Hace poco, el gobierno les donó láminas de zinc para reparar los techos de las casas y bidones de agua, y una iglesia cristiana les suministró alimentos como arroz y frijoles, básicos en la dieta local.
Por las noches duermen en hamacas al aire libre o bajo los techos que van reparando, mientras las mujeres se encargan de la alimentación.
Los comunitarios quieren ir a buscar sus pertenencias, camas y tablones de madera que salieron volando de sus casas durante la tormenta, pero para eso necesitan conseguir motosierras, hachas, guantes y botas de hule para abrirse camino entre la maleza.
También buscan levantar su iglesia y los colegios de la comunidad, cuenta Víctor Chow, juez (autoridad) del lugar.
«Necesitamos ayuda para los niños porque están bastante afectados por la situación que ha dejado el huracán», dice Chow, de 55 años.

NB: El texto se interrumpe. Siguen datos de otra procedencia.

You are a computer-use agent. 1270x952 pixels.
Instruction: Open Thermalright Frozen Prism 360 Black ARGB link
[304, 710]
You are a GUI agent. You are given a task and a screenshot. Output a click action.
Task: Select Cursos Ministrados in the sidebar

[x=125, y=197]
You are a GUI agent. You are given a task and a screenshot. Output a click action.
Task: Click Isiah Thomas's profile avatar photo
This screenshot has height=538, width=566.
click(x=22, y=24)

Haulover, que durante la revolución de los años 80 fue escenario de enfrentamientos entre el ejército sandinista y los rebeldes de la ex Contra -que dejaron varios muertos cuyos cadáveres se lanzaron en la laguna de la comunidad- parece decidida a volver a levantarse.

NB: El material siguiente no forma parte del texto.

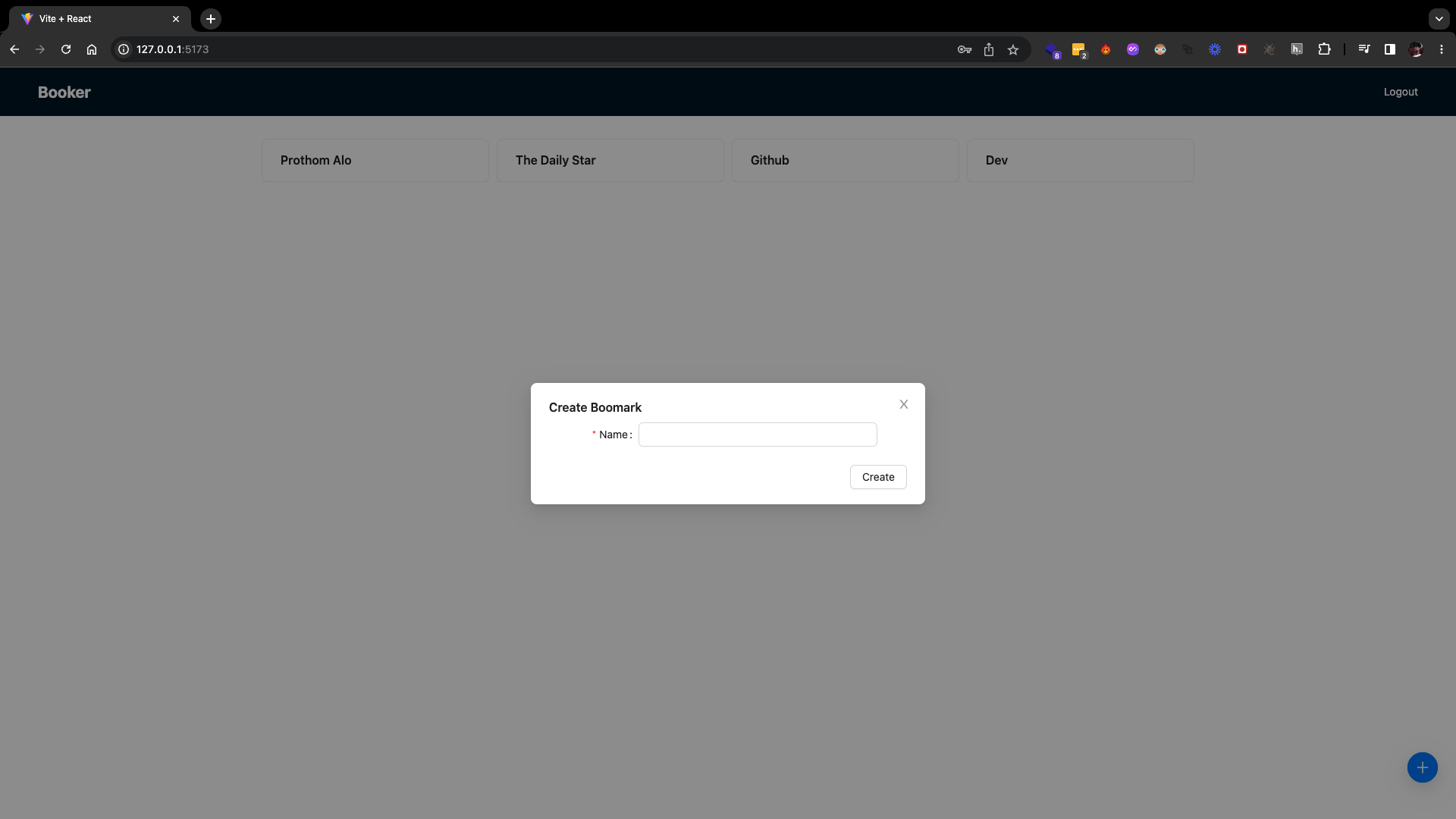Screen dimensions: 1456x819
Task: Click the Logout link
Action: [1400, 92]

Una situación similar viven Bilwi, principal ciudad del Caribe norte nicaragüense, y numerosas comunidades indígenas que sufrieron serios daños tras el paso de Eta e Iota.
Centroamérica, una de las regiones más vulnerables al cambio climático, es azotada regularmente por fenómenos naturales.
El calentamiento global produce un aumento de temperatura en las capas superficiales de los océanos, lo cual genera huracanes y tormentas más poderosos y con mayor cantidad de agua.
Constituyen una amenaza más peligrosa para las comunidades costeras, según estudios del Grupo Intergubernamental de Expertos sobre el Cambio Climático (IPCC).